#### WHAT YOU WILL DO
Copy out every line of the records below word for word, leaving out the pictures.

(Records of locating words and page elements)
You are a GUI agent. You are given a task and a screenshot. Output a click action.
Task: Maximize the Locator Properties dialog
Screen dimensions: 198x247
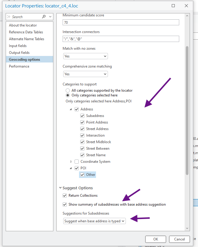(x=173, y=6)
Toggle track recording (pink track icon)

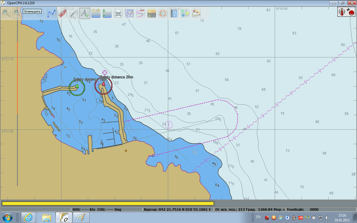(140, 13)
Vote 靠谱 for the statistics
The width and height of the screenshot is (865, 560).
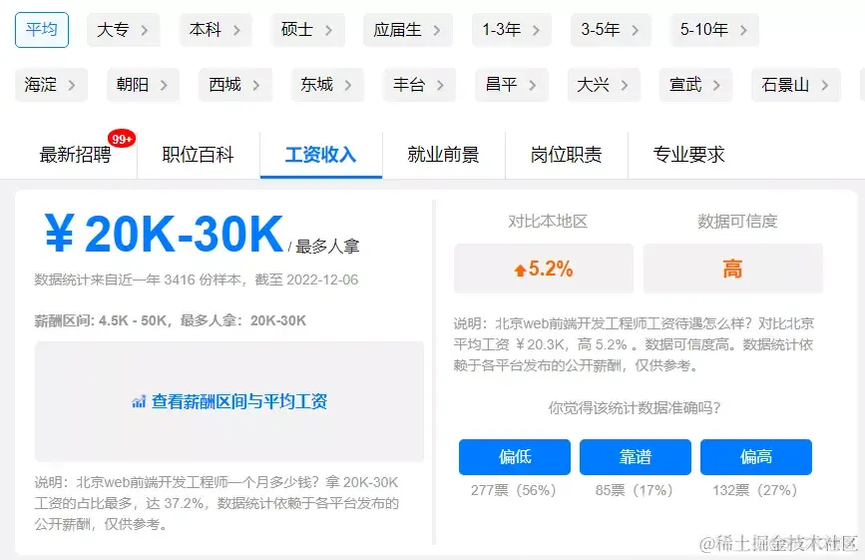[x=635, y=457]
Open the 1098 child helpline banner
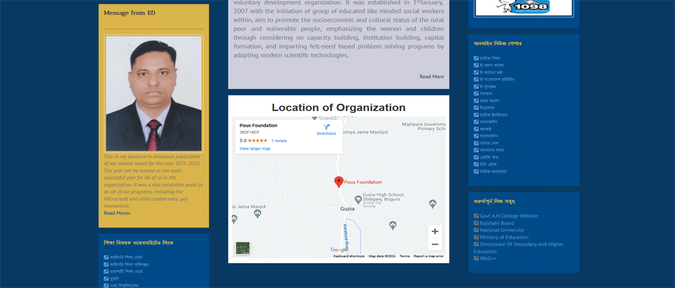The image size is (675, 288). pyautogui.click(x=523, y=7)
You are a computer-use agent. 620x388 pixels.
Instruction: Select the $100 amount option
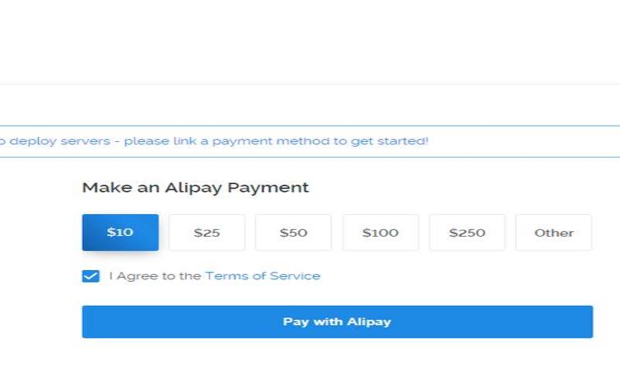(381, 233)
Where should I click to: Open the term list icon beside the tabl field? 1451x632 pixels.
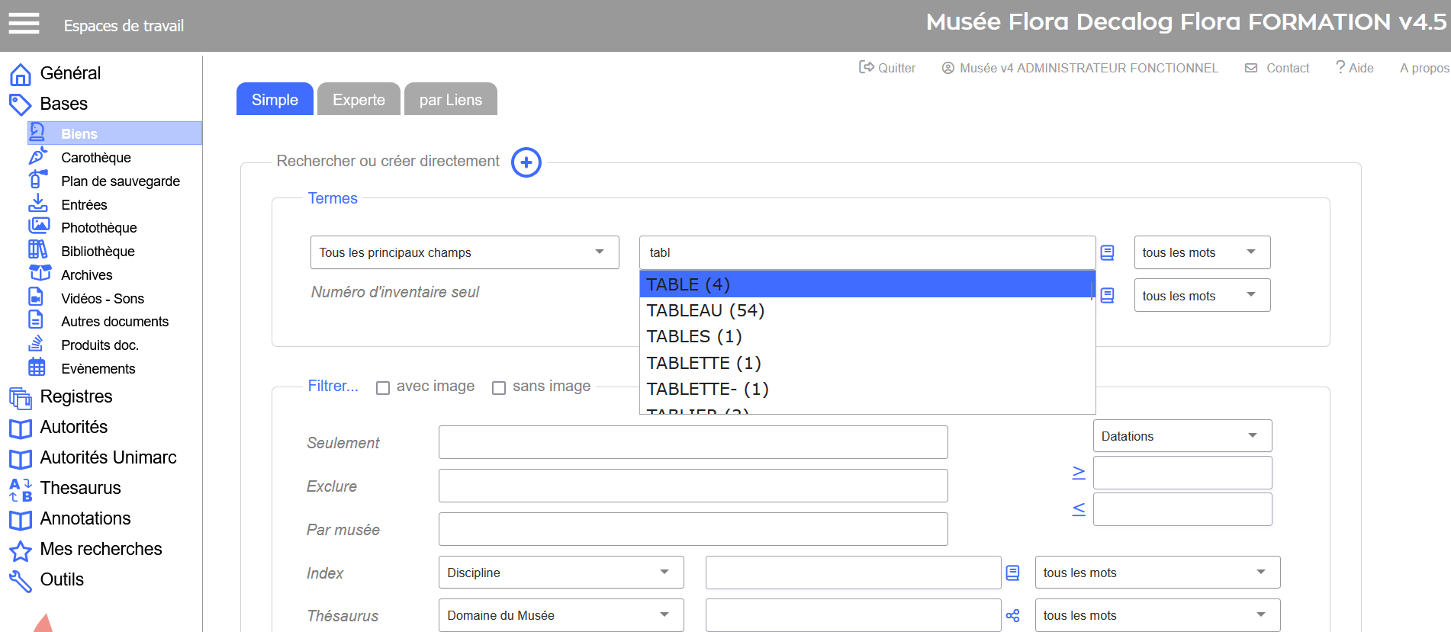(x=1107, y=252)
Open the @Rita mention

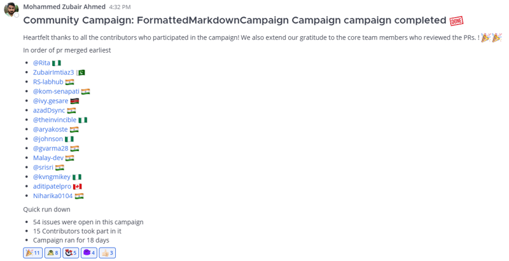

#### FULL ANSWER
You are a GUI agent. You are given a task and a screenshot. Output a click action.
Task: Maximize the Locator Properties dialog
Screen dimensions: 198x247
(x=173, y=6)
Toggle track recording (pink track icon)

(140, 13)
Vote 靠谱 for the statistics
The width and height of the screenshot is (865, 560).
[x=635, y=457]
Open the 1098 child helpline banner
The image size is (675, 288). pyautogui.click(x=523, y=7)
You are a computer-use agent. 620x388 pixels.
Instruction: Select the $100 amount option
(381, 233)
Where should I click to: Open the term list icon beside the tabl field? 1451x632 pixels.
(x=1107, y=252)
Open the @Rita mention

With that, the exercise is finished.